The PC police discovered children's books in 2016 and Megan Cox Gurdon reports that it wasn't pretty:
In the children’s literary realm, where “diversity” has become the lodestar, the year began and ended with choler, indignation and the repudiation of books.
Gurdon cites some of the denounced books:
In January, after a two-week social-media drumming, Scholastic pulled from distribution “A Birthday Cake for George Washington,” which was criticized for an excessively jolly portrayal of enslaved people in the first president’s household. The picture book valorized Hercules, Washington’s chef, who is regarded as America’s first celebrity cook and who, in the story, dazzles his daughter by confecting a cake without sugar. That the book was written by Ramin Ganeshram, a woman of Iranian-Trinidadian descent, and was illustrated and edited by two African-American women, Vanessa Brantley-Newton and Andrea Davis Pinkney respectively, did not soften the opprobrium.
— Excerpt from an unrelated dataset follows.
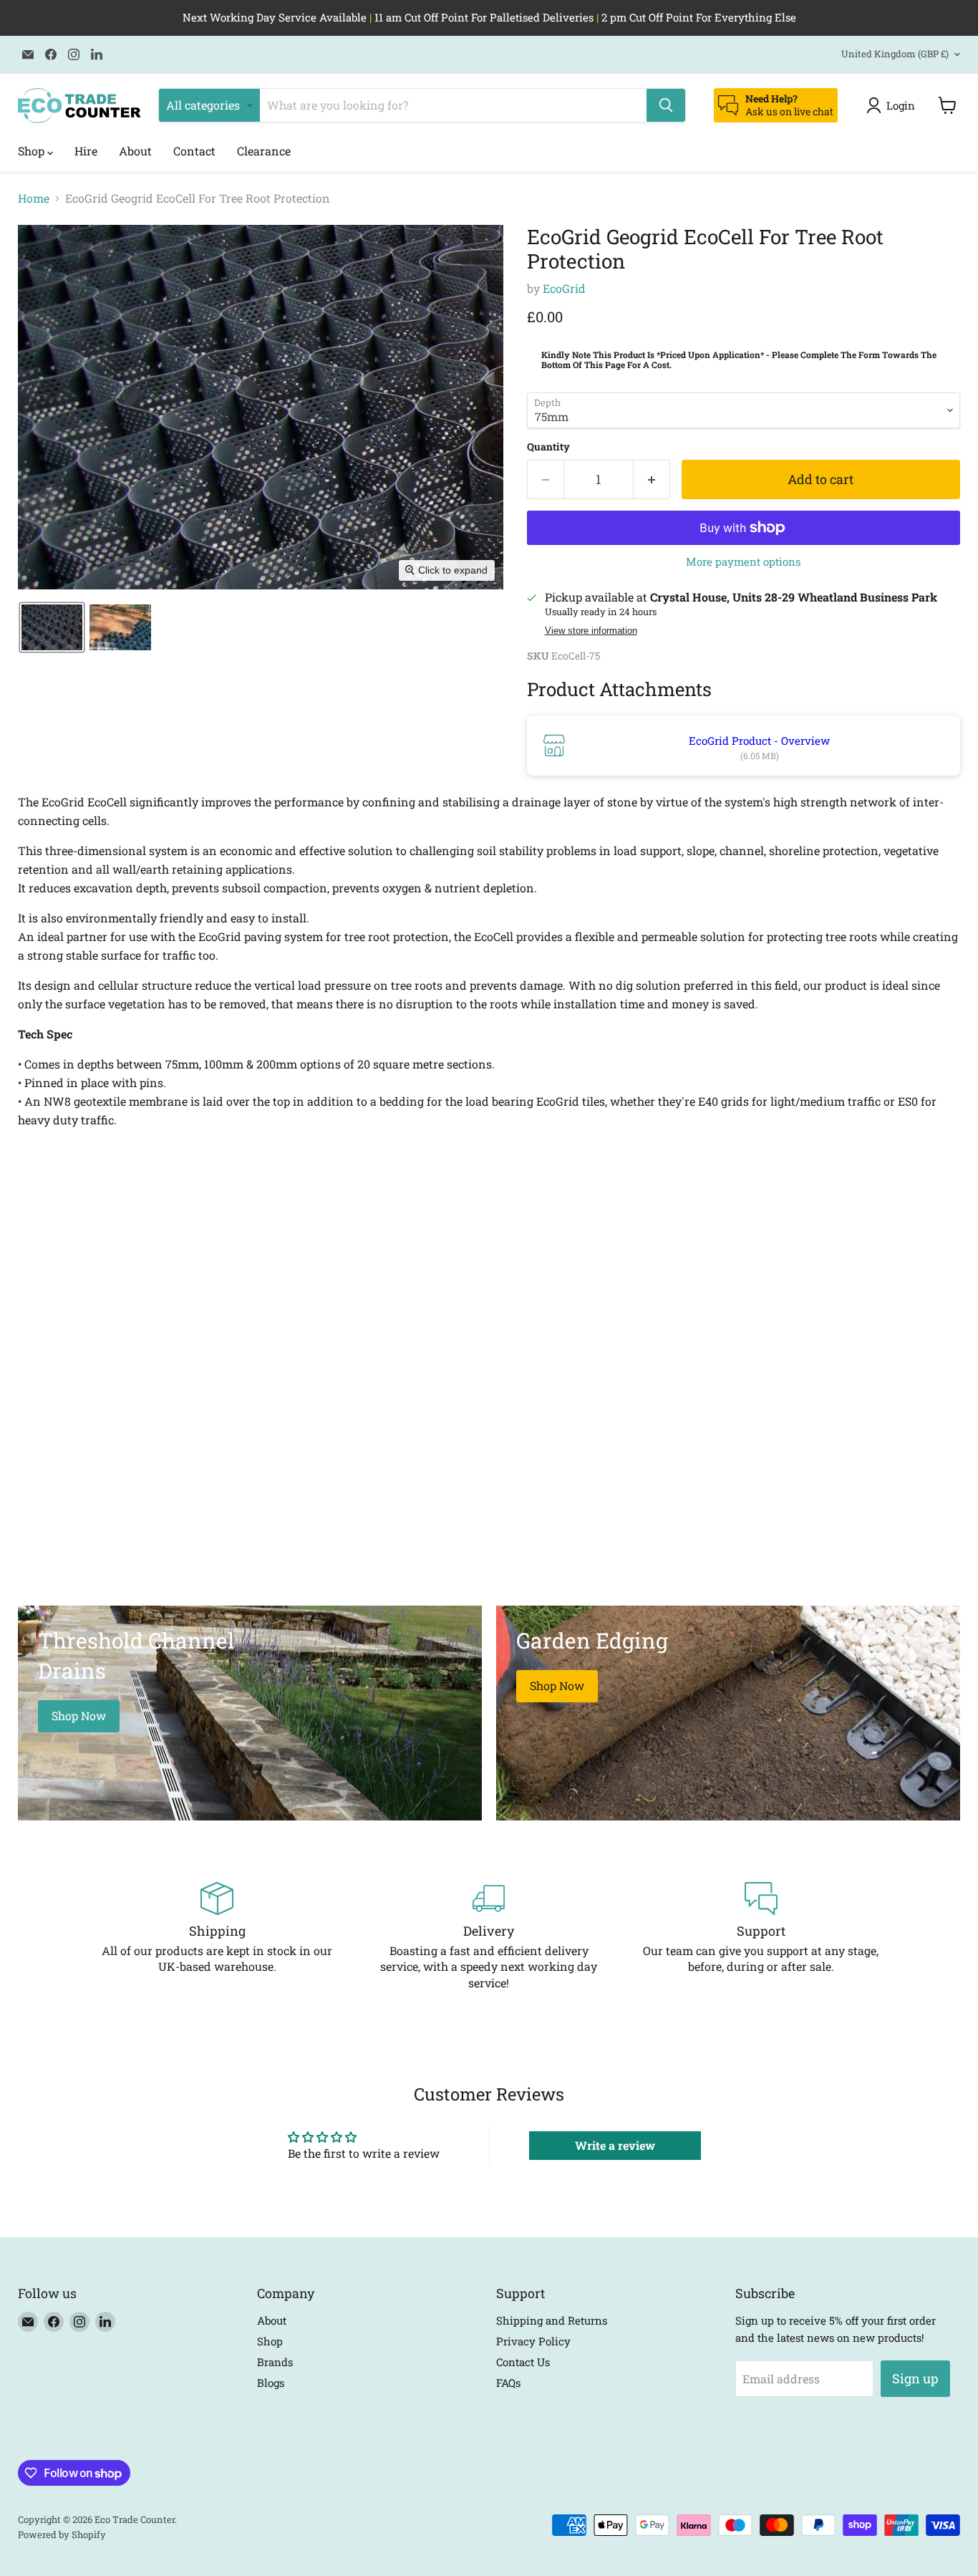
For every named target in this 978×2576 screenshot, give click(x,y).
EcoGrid (564, 288)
That controversy was reminiscent of an earlier one, when ignominy befell author Emily Jenkins and illustrator Sophie Blackall, who are white, for their 2015 picture book “A Fine Dessert,” published by Schwartz + Wade. The story traces four centuries of social and domestic change by showing the evolving ways in which families have prepared a sweet dish called blackberry fool. The book’s crime, to its detractors, was what one called the story’s “degrading” depiction of an enslaved mother and daughter in 1810 enjoying themselves as they make and taste the dessert.
In July, controversy swirled around Lane Smith’s picture book “There Is a Tribe of Kids” (which publisher Roaring Brook did not recall) for representing children in a natural setting with feathers in their hair—as if, critics said, they were “playing Indian.” In August, Candlewick recalled copies of E.E. Charlton-Trujillo’s young-adult novel “When We Was Fierce.” Early critical praise had morphed into social-media wrath over the author’s use of an invented urban dialect that was, in the words of one prominent fault-finder, “deeply insensitive.”
This is a pity because, as Gurdon writes, such books really do encourage journeys into genuine diversity:
Honorable defenses of editorial decisions gain little traction in an unforgiving environment. That a mother and child, even in bondage, might enjoy a tasty dessert; that a father and daughter in the same historically cruel circumstances might experience happiness and pride—who will now dare depict such nuance? Yet it is a strange means of enforcing diversity, to prevent its real expression.
. . .
Fictional and fictionalized stories are among our best means of voyaging into strange places, of experiencing life from within other skins, of hearing the beat of hearts unlike our own. But art cannot flourish under ideological repression. Thousands of talented writers and illustrators, with their editors and publishers, are trying in good faith to bring forth thoughtful, imaginative books. Rather than police every micro-transgression, how much better, in 2017, to give them a bit of creative space.
The bolding is mine and I remind you: We are talking about children's books here.